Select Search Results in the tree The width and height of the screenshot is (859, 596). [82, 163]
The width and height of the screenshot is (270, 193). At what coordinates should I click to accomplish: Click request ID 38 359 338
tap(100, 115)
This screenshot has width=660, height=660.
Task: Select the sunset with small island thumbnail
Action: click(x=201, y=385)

-----

DIRECTIONS:
Please edit these lines so that "width and height" becomes "size" everywhere, leaving all else unchanged.

THE REPLY:
Select Search Results in the tree The size of the screenshot is (859, 596). [82, 163]
The size of the screenshot is (270, 193). At what coordinates should I click to accomplish: Click request ID 38 359 338
tap(100, 115)
This screenshot has width=660, height=660.
Task: Select the sunset with small island thumbnail
Action: click(x=201, y=385)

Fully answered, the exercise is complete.